- 2 years ago
SO is a wonderful man and 99% of the time treats me very well. The times he doesn’t aren’t anything serious really, just minor annoyances. Really wanted to get a second opinion on if I should be pushing this.
This year SO got a group of friends who really like him and he spends a fair amount of time with (2-4 nights a week each week). His friends are good people, but they’re 1L law students who are very, very cliqueish and only seem to talk about inside jokes and stuff that goes on in their class and don’t really include me. I’m fine with him going alone to see them, but he always begs me to come because he wants me to be friends with them too. I try, but we just don’t have anything in common.
I took the bar exam this week, which was a 3 day grueling 8-10 hour a day test I’ve been studying for 12 hours a day almost every day this summer. SO did an amazing job taking care of me this summer (but very rarely had to give up time with his friends to do so). This weekend I wanted to relax, do fun things around town and see my friends that are moving away soon for their new jobs, but SO begged me to go on a weekend trip with his friends that they had planned (and one of the friends’ parents had paid for).

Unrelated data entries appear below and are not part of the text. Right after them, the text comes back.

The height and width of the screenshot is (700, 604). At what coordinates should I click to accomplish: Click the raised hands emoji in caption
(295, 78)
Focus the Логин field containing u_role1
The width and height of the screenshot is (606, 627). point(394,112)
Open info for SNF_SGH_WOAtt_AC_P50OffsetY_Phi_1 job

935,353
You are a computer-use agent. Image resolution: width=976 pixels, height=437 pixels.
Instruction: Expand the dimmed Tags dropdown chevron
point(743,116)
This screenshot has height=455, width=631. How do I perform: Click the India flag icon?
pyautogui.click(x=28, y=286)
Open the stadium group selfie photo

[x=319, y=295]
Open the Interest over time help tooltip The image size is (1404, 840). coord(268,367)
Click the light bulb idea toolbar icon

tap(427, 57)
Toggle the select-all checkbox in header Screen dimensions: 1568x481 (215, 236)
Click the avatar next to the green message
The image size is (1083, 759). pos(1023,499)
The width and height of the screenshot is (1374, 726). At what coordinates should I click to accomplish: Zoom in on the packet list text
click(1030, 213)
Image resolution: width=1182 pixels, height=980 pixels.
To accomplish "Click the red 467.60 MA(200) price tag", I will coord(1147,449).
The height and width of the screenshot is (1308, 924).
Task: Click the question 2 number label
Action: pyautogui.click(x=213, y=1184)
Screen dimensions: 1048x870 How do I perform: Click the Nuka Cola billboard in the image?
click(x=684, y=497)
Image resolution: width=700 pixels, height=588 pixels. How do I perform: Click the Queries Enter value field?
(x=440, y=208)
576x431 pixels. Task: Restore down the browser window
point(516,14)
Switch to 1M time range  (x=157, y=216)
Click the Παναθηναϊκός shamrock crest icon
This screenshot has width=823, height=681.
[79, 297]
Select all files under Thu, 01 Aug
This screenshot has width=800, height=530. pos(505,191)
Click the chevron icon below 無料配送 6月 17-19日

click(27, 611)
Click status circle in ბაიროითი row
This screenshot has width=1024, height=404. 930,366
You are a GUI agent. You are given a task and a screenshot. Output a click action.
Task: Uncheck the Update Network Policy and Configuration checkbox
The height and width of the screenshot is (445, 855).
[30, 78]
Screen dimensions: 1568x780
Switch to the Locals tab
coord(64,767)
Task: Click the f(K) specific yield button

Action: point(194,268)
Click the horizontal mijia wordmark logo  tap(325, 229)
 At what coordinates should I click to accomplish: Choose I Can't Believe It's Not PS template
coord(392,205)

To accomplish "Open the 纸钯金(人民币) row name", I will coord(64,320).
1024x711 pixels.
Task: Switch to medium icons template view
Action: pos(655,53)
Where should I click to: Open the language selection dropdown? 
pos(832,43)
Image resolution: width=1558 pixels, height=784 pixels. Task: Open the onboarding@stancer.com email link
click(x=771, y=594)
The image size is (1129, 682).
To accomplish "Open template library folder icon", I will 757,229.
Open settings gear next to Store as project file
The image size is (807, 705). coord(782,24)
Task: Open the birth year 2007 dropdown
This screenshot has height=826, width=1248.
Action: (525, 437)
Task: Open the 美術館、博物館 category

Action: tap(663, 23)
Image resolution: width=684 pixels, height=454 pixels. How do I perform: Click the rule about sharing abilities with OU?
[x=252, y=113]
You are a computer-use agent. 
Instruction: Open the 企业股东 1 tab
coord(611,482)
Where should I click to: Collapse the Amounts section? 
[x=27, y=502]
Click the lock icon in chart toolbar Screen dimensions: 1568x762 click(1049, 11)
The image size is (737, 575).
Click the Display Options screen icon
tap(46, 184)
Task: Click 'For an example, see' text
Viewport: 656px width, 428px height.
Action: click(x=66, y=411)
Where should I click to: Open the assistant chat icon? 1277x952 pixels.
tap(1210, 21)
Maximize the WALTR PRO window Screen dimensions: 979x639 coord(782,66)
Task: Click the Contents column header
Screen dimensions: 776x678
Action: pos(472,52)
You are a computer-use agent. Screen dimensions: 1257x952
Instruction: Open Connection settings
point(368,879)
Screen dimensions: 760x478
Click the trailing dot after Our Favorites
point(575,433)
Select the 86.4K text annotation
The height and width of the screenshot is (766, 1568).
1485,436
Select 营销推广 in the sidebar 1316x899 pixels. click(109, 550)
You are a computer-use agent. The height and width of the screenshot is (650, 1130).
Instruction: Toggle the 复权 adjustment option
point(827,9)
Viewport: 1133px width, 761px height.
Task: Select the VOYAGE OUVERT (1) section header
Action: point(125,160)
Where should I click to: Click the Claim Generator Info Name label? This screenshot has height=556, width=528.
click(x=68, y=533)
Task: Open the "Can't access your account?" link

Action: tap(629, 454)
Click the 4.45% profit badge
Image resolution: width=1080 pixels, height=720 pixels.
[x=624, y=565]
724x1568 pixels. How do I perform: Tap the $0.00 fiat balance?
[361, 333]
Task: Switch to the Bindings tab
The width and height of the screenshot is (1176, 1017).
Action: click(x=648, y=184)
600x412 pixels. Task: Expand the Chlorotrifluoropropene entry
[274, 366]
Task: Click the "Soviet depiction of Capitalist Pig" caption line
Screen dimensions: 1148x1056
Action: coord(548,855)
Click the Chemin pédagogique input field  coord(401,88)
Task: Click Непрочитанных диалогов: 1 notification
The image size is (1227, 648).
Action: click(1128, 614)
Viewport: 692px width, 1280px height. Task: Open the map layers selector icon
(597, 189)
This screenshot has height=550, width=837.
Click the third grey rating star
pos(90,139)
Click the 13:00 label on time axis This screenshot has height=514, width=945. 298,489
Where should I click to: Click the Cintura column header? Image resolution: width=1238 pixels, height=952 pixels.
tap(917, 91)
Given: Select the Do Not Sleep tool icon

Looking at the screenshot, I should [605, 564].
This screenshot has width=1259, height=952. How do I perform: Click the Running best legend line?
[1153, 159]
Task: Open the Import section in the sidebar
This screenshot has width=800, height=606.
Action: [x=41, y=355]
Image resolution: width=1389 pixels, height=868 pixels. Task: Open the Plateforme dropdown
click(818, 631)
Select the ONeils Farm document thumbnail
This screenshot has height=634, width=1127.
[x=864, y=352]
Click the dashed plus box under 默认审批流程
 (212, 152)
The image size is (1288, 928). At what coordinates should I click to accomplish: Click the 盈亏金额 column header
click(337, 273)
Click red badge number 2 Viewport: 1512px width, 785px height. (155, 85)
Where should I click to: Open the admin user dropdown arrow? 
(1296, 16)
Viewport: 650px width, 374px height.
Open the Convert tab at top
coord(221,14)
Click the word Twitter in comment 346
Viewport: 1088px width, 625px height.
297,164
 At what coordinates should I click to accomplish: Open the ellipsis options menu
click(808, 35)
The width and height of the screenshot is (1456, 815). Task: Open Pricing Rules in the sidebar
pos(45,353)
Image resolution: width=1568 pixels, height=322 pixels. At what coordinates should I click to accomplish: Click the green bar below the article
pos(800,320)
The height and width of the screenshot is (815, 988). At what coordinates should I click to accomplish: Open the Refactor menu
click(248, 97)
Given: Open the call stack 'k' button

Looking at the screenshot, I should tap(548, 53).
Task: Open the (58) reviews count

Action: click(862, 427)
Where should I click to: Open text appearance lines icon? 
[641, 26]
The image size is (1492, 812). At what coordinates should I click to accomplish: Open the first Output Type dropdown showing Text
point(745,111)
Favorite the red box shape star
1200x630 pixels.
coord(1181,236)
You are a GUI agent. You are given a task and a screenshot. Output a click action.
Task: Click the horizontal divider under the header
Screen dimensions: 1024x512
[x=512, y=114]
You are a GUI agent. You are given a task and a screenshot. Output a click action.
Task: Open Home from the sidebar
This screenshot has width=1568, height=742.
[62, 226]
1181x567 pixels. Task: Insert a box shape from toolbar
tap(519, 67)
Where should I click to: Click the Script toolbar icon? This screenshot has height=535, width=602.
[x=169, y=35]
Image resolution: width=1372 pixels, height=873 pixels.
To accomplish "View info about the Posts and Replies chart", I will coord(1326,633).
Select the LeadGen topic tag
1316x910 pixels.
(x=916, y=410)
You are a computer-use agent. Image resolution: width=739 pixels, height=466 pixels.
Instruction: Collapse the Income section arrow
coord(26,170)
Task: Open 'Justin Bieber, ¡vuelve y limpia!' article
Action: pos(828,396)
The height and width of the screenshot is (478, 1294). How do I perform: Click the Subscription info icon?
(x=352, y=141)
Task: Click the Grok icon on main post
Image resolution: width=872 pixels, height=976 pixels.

I very, very reluctantly agreed, as this was not what I wanted to do on my first weekend off in 3 months. His friends were nice enough this weekend, but for the most part ignored me per usual to talk to each other.
We have a vacation to the beach planned for next week, a very small “bar trip” and our first real vacation in two years. It was originally going to be a full week, but I got an interview early in the week so we had to cut it short by a day, then he got two interviews for positions next summer so we had to cut it short by two more days. It’s now a four day trip, which I’m disappointed about but interviews are more important. He has now announced that he wants to leave our vacation spot (3 hours away from home) to drive home to go to the semi finals of trivia this summer with his friends. I am a VERY unhappy camper and have been digging in my heels on this issue.
To be fair, they’ve been competing in this trivia thing each week all summer and there is a large cash prize. He is the best one on their team and they can’t win without him. But this is not the final round and there is a very low standard who makes it into the finals, I think they can make it without him. And frankly, even if they don’t, this is our first vacation in two years, I just took the friggin bar exam and have had NO FUN this summer whatsoever whereas he went out multiple times a week, it’s only four days long, and he wants to leave me alone for 1/4th of it to go play trivia. I spent my first weekend off from the bar with his friends and have not had a very good time, but I did it for him. We had this vacation planned long before they announced the semi final date and I’m only asking for four days, I think he should tell his friends sorry but he has other plans. But everytime I try to tell him this he looks crushed and tells me that they’ll be so upset with him (and, impliedly, me for making him miss it).
I don’t know what to do. What would y’all do?